### H&M Recomenation System

##### Recommendation systems are divided into two categories:
- ##### Content Based
> ##### Content based method are based on similarity of item attributes
- ##### Collaborative filtering method
> ##### Collaborative filtering methods calculate similarity from interations



In [None]:
!kaggle competitions download -c h-and-m-personalized-fashion-recommendations

In [None]:
import pandas as pd
import numpy as np
import kaggle
import os ,glob, warnings
warnings.filterwarnings('ignore')
from pandas_profiling import ProfileReport

from datetime import datetime
import matplotlib.pyplot as plt
import seaborn as sns
import plotly.express as px
pd.options.display.max_colwidth=1200
pd.options.display.max_columns= None
pd.options.display.max_rows=50

In [None]:
#Loading dataset
transaction_data=pd.read_csv(r"C:\Users\parva\Downloads\H-M-Recommendation-System\transactions_train.csv")
articles=pd.read_csv(r"C:\Users\parva\Downloads\H-M-Recommendation-System\articles.csv")
customers=pd.read_csv(r"C:\Users\parva\Downloads\H-M-Recommendation-System\customers.csv")

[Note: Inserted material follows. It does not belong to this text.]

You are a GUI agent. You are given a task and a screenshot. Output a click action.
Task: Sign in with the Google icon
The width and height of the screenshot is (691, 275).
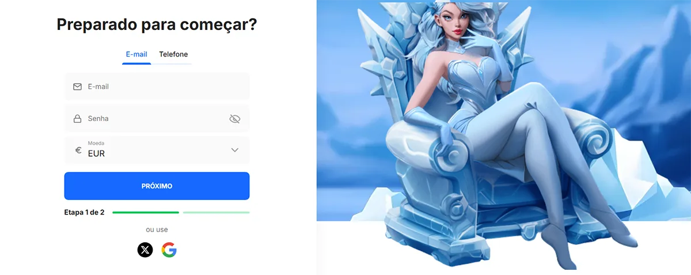coord(169,250)
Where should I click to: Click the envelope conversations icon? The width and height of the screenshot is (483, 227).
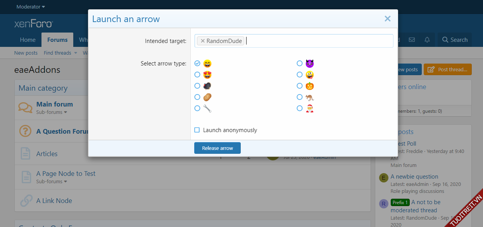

![Screenshot%202022-04-25%20155153.png](attachment:Screenshot%202022-04-25%20155153.png)

>    Given our dataset has user information, item information and purchase information, we will implement content based filtering method rather than collabarative filtering methon which requires user inputs such as user ratings, comment and many such other data points.

In [None]:
transaction_data.head(5)

In [None]:
articles.head(5)

In [None]:
customers.head(5)

In [None]:
transaction_profile = ProfileReport(transaction_data, title="Transaction Profiling Report")
transaction_profile

#### EDA

* Trousers is the highest selling product type
* Dress is the second

In [None]:
fig_prod_type = px.histogram(articles,x='product_type_name')
fig_prod_type.show()

*** Garment Upper body and Garment lower body are the top two product types. There are many with miniscule representation**

In [None]:
fig_prod_group = px.histogram(articles,y='product_group_name',color='product_type_name')
fig_prod_group.show()

**List the various product types and the count of each under all the product groups. Accessories Product group has the highest number of product types but Trousers under Garment Lower body group has the highest articles**

**Under Departments Jersey  has the highest representation**

In [None]:
fig_dept_name = px.histogram(articles,y = 'department_name')
fig_dept_name.show()


**Are there any duplicates in articles? No there aren't any**

In [None]:
articles.shape[0]-articles['article_id'].nunique()

In [None]:
fig_section_name = px.histogram(articles, y='section_name')
fig_section_name.show()

In [None]:
fig_colors=px.histogram(articles,y='colour_group_name',color='perceived_colour_value_name')
fig_colors.show()

# Explore Customers

**21 Year olds are the biggest group in the Customers table**

In [None]:
fig_customers_age= px.histogram(customers,x='age')
fig_customers_age.show()

**There are many whose status is not active**

In [None]:
customers['Active'].isnull().value_counts(), customers.shape[0]#,customers['Active'].count() 

**Club Member status is mostly Active and very few "LEFT CLUB"**

In [None]:
fig_cust_club_status = px.histogram(customers,y='club_member_status')
fig_cust_club_status.show()

In [None]:
fig_fashion_news_freq = px.histogram(customers,y='fashion_news_frequency')
fig_fashion_news_freq.show()

 #### At it's core a recommendation system is as rating system.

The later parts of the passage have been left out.